BSMW (#659) wrote that stopping such egregious misleading of the public ought to be an explosive issue for us.

And now the AP wrote on Thursday this week in the Inq of

the thorniest issues, such as the fate of Jerusalem and the status of millions of Palestinian refugees and their descendants

If these two recent instances, including this past week literally on a high holiday of the Jews, mark the commencement of an uncontested resurrection of this “millions” canard, then shame on us.

“East Jerusalem settlements”

This AP reference this past Thursday to “millions of Palestinian refugees and their descendants” didn’t appear in a vacuum. It was joined by some other niceties, including referring to “Israeli construction in the West Bank and East Jerusalem” as “these settlements.”

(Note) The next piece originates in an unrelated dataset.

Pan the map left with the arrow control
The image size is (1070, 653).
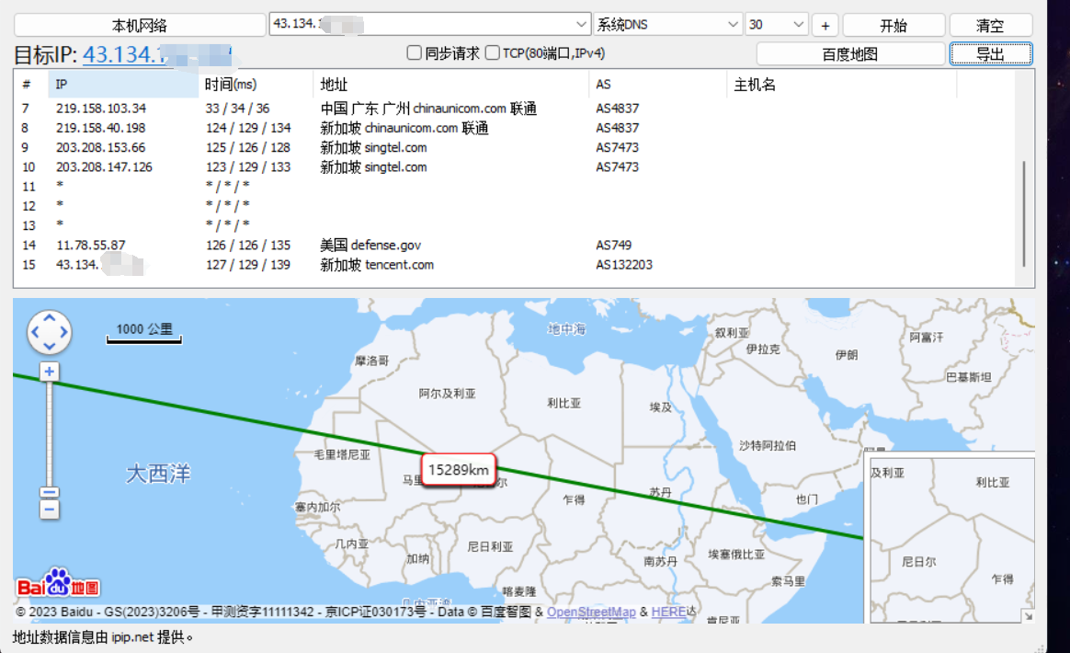point(36,333)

Here we are partly to blame of course for ourselves propagating “West Bank” and “settlements” terminology. But Jews from Netanyahu to the Reform’s Rabbi Yoffie have expressly contested calling Jews anywhere in Jerusalem “settlers,” so the media in applying these terms to the heart of Jerusalem is using contested partisan terms.

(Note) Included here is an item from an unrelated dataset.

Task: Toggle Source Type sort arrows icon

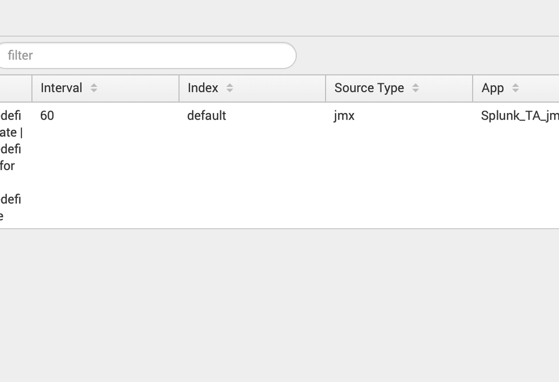Action: point(415,88)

“Territories captured by Israel in the 1967 Mideast war”

Two non-partisan terms the AP did use in this article were “pre-1967 lines,” not “1967 borders,” and “captured” in 1967, not “seized,” but it was still misleading for the AP to write that for their new state

the Palestinians seek the West Bank, East Jerusalem, and Gaza Strip, territories captured by Israel in the 1967 Mideast war.

Personally, I contest the terms “the Palestinians,” “the West Bank” and “East Jerusalem,” but I concede my view as extreme. But all of us should contest this media-purveyed perception that Jewish equities in this “West Bank” and “East Jerusalem” commence with their capture by Israel in the 1967 war. And they were captured from the invader, Transjordan, not from “the Palestinians,” who’ve never ruled Palestine. The city of Jerusalem, including “East” Jerusalem, has had a Jewish majority since 19th century Ottoman Empire rule, and the public is entitled to be told that by the AP and Inq. The public is likewise entitled to be told by its APs and Inqs that what these media magnates call “the West Bank” was known since antiquity, including to the U.N. in 1947, by its Hebrew-origin names “Samaria and Judea,” not by “the West Bank,” which was invented thereafter by Jordan for the same reason the Romans two millennia ago renamed Judaea as Palestine – to disassociate it from Jews.

To you, joiners all in one way or another in seeking balanced Western reporting on our Jewish homeland of Israel, my best wishes for the New Year.